To determine the capacity of Mycobacterium tuberculosis (MTB) to stimulate NO in human monocytes (MN) and alveolar macrophages (AM) and to assess the relationship between NO production and intracellular growth of MTB.


NO production (measured as nitrite) by MTB (H37Ra)-infected macrophages and intracellular growth of MTB were measured in cells from 17 healthy subjects.

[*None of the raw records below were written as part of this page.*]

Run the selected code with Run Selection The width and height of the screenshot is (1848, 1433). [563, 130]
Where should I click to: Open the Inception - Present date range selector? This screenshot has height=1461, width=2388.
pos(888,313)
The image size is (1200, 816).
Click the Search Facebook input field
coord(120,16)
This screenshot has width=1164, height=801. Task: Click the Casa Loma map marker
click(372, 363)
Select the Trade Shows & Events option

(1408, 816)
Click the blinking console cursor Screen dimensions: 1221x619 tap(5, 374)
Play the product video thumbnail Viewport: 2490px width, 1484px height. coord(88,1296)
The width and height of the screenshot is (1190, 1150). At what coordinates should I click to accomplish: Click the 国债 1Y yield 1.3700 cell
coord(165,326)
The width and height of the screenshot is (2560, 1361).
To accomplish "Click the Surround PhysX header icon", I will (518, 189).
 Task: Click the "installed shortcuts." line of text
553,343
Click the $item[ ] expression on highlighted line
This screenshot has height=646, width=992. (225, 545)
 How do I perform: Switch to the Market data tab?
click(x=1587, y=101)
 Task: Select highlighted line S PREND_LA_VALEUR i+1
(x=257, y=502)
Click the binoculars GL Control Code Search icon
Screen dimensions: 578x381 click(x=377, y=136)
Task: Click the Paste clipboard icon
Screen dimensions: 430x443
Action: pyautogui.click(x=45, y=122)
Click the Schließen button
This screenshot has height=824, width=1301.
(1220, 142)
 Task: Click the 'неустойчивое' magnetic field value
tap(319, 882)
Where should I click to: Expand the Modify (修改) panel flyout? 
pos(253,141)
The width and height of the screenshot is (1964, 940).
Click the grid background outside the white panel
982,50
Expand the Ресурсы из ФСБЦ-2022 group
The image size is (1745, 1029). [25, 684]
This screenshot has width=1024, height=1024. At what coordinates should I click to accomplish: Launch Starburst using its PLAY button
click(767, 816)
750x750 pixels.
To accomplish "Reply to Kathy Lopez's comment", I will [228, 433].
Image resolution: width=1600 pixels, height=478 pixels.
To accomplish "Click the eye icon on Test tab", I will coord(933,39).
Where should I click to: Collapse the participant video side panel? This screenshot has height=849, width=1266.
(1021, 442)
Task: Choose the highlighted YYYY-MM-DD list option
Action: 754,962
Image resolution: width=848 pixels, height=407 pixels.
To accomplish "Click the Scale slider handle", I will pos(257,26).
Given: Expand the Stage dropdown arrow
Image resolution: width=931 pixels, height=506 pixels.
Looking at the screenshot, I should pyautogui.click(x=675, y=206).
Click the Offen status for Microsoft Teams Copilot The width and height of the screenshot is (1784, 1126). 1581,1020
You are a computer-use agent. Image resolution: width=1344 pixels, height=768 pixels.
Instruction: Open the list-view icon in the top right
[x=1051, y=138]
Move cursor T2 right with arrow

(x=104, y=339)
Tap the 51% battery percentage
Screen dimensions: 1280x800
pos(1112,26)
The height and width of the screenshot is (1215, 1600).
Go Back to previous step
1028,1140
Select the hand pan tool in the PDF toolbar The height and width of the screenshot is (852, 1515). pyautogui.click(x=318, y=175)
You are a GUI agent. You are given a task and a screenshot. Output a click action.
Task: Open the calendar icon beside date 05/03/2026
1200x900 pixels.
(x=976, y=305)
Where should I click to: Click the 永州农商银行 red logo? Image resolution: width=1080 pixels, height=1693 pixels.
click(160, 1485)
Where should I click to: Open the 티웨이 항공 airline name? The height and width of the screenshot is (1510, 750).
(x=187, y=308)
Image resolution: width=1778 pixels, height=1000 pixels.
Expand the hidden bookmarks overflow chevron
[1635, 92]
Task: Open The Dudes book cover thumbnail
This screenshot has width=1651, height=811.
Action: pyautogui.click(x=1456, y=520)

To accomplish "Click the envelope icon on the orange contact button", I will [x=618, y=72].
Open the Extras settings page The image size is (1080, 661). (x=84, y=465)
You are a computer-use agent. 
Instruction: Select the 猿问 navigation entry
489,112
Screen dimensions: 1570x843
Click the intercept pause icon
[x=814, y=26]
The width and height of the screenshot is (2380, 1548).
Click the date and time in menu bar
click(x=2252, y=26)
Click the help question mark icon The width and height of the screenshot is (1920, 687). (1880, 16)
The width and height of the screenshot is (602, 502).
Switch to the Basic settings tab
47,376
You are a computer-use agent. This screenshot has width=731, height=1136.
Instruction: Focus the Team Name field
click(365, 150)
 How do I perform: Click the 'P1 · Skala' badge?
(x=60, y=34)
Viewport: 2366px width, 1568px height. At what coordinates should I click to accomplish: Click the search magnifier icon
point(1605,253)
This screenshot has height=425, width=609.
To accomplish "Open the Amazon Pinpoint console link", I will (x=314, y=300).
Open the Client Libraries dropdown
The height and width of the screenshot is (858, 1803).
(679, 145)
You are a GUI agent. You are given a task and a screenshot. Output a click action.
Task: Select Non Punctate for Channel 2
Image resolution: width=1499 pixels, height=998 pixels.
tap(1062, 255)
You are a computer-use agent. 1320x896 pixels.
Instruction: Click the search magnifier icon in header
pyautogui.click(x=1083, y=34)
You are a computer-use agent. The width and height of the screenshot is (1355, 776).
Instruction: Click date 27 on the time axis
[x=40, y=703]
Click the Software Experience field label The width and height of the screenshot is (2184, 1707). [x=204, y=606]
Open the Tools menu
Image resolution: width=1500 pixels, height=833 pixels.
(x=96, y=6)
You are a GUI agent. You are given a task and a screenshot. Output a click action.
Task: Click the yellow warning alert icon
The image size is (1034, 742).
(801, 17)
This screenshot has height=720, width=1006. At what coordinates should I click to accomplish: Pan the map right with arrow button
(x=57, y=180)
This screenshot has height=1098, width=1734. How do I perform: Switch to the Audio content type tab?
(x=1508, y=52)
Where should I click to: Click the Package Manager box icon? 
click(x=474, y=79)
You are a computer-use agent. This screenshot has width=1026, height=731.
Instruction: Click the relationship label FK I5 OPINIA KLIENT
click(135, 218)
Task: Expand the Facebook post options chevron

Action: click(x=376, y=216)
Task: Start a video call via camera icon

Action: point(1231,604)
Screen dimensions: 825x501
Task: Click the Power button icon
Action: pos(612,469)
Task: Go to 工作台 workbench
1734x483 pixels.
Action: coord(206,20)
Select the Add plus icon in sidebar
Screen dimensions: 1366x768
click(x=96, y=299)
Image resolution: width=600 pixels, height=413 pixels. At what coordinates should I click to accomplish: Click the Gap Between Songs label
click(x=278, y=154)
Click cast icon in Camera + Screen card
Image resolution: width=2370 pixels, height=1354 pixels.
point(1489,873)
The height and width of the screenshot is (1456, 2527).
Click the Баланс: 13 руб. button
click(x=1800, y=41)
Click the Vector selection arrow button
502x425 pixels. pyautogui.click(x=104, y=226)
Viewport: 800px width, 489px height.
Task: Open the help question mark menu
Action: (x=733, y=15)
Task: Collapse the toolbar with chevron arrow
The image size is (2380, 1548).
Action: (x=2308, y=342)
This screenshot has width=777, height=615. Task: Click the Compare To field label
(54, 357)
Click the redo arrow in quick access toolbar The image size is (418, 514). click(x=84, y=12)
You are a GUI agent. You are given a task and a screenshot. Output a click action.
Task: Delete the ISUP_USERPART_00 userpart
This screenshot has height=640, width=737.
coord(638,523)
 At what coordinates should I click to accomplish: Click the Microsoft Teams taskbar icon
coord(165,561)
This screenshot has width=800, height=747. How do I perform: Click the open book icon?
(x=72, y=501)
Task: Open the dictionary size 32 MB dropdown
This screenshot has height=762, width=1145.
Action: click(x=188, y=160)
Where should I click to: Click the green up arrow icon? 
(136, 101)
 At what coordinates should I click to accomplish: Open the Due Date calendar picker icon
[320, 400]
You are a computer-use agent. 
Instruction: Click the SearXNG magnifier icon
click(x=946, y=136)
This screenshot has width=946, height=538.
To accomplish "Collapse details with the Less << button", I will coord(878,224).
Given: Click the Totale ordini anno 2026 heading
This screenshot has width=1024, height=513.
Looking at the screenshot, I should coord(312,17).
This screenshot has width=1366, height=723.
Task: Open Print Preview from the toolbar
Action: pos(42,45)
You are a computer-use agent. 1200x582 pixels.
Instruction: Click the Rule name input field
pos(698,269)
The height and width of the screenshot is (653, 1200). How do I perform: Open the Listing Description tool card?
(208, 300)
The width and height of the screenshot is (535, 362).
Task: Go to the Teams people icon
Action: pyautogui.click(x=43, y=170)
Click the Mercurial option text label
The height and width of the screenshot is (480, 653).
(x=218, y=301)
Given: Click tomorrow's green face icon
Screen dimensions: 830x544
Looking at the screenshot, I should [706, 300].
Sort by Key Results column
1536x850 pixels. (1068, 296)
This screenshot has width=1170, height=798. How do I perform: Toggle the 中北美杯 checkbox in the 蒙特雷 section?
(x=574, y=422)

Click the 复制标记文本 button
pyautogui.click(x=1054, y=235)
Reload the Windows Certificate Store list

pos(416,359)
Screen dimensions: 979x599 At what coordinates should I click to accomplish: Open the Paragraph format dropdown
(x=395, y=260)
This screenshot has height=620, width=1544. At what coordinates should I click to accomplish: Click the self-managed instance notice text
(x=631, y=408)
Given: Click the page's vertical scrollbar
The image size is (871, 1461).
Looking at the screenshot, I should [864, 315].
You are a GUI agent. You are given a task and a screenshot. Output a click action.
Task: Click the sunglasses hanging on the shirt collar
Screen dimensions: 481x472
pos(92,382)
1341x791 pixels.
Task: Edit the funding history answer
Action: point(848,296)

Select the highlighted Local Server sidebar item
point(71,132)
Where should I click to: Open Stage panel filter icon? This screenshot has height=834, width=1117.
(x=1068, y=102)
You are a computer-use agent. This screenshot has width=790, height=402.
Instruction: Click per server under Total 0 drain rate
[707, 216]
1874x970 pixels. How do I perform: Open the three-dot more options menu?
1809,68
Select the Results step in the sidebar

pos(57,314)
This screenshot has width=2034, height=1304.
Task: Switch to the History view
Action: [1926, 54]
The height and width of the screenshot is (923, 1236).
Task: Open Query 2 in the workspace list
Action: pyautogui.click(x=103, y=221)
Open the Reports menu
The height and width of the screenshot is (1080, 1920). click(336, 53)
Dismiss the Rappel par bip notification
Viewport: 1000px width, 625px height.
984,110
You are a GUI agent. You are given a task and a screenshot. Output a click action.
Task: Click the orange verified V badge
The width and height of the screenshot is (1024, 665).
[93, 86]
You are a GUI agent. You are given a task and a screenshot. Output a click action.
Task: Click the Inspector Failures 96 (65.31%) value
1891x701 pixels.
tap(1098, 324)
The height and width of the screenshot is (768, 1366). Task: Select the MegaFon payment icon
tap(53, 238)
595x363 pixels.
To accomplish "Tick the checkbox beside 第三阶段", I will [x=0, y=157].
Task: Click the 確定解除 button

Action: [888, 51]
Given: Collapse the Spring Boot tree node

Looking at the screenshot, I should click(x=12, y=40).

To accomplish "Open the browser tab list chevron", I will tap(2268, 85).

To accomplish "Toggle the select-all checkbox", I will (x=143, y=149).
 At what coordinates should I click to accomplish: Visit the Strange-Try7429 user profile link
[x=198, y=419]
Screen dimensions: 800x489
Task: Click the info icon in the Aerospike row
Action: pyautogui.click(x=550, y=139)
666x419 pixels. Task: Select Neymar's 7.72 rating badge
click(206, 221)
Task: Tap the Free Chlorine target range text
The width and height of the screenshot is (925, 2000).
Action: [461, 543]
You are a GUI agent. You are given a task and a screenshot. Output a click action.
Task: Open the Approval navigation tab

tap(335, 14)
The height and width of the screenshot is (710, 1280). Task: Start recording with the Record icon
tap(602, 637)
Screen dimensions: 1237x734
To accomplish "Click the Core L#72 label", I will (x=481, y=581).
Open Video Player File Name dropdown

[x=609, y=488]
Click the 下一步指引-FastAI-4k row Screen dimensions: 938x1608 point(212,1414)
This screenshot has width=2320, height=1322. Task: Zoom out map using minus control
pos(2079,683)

MTB (5:1, MTB:cells) stimulated little to no NO by MN, but induced NO in AM at days 4 and 7 after infection. There was, however, variability in the response by AM to MTB: among seven subjects MTB-induced NO was low (4 +/- 2 microM, mean +/- SE); six subjects were moderate (56 +/- 11); four subjects were high (502 +/- 167). NO synthase inhibitors inhibited the production of NO by AM but did not significantly affect the intracellular growth of MTB, although a trend towards increased intracellular growth was seen on day 4 of culture. Intracellular growth of MTB in AM from low NO producers was significantly higher than that in AM from moderate NO producers, P < or = 0.05. Inducible NO synthase (iNOS) mRNA by RT-PCR was constitutively expressed by both MN and AM, but was further stimulated by MTB in AM > MN; MTB-induced iNOS protein was present in both MN and AM by Western blot analysis.


Thus, MTB-infected human AM are capable of producing NO and NO production correlates with intracellular growth inhibition of MTB in AM suggesting that NO may serve either directly or indirectly as a mycobactericidal mediator in human tissue macrophages.